А этот юмор «давай-ка его съедим», может, не такой уж и юмор? Я даже на Лису уже гляжу как-то не так, с опаской, что ли, всё жду, когда у неё клыки повылезают. Это меланхолия, малодушие – я понимаю. Со мной ведь и раньше такое случалось: как только родственники невесты начинают задавать вопросы – серьёзно ли, несерьёзно ли – так сразу же хочется бежать. А чуть зазевался, и вот уже петля затянулась – и тебя никто больше не спрашивает.

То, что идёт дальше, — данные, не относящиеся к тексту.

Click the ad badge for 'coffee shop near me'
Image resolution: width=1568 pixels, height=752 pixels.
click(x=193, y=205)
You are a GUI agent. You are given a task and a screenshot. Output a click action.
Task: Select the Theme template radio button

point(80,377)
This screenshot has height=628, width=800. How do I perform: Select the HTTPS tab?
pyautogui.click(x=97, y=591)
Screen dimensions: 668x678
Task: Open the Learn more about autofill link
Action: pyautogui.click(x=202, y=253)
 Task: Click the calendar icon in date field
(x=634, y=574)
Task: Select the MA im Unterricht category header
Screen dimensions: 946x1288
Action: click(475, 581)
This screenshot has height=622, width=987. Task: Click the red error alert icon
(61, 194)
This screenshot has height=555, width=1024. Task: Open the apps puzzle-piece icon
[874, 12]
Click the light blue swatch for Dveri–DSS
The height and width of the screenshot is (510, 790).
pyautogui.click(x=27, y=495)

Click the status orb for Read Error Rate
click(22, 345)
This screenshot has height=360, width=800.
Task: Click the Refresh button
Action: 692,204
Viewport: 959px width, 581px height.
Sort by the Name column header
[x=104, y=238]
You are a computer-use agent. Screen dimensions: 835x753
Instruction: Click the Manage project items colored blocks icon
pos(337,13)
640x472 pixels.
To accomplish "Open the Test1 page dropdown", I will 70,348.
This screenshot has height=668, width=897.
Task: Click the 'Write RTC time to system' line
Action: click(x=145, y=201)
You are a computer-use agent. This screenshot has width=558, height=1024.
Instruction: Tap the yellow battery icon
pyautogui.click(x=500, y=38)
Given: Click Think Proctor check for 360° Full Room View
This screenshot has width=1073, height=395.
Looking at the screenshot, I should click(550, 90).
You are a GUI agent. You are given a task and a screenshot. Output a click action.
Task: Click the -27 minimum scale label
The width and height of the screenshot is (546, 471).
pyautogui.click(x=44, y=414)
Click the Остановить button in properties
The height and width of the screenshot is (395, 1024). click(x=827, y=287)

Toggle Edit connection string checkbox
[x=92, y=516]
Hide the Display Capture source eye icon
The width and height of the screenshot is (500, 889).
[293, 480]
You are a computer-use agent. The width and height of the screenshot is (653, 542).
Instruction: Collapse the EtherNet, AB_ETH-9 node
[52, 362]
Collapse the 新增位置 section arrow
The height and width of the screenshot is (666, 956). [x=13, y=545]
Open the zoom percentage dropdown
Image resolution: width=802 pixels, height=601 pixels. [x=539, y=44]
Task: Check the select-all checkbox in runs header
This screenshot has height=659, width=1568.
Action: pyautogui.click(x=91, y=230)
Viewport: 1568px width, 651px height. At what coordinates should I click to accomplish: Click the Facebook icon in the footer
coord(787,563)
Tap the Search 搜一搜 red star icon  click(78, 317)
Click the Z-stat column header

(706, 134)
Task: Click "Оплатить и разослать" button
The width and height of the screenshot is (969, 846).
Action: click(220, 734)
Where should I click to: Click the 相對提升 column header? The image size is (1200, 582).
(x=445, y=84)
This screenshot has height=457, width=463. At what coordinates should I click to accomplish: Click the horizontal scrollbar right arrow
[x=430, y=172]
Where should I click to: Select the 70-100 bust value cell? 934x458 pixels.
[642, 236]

Родственники садятся за стол переговоров. Чёрный костюм. Белое платье. Кукла на капоте. Два кольца. Марш Мендельсона. Люди, люди, люди. Конверты, конверты, конверты. Тамада вызывает к микрофону участников представления – «в этот знаменательный день мы дарим вам это, а мы другое, а мы третье. Ура-а-а!» – аплодисменты, битые рюмки, танцы – как в свадебном видео. (Терпеть не могу свадебные видео – все они на одно лицо.) А утром ты понимаешь – свершилось. И почему-то нехорошо от этого. Хотя и девушка любимая – сам ты её нашёл, и конвертов целая гора, но почему-то нехорошо. Как будто не твоя эта свадьба, не сам ты женился, а закрутили тебя обстоятельства, понесли, женили и бросили – на-ка, живи теперь счастливо.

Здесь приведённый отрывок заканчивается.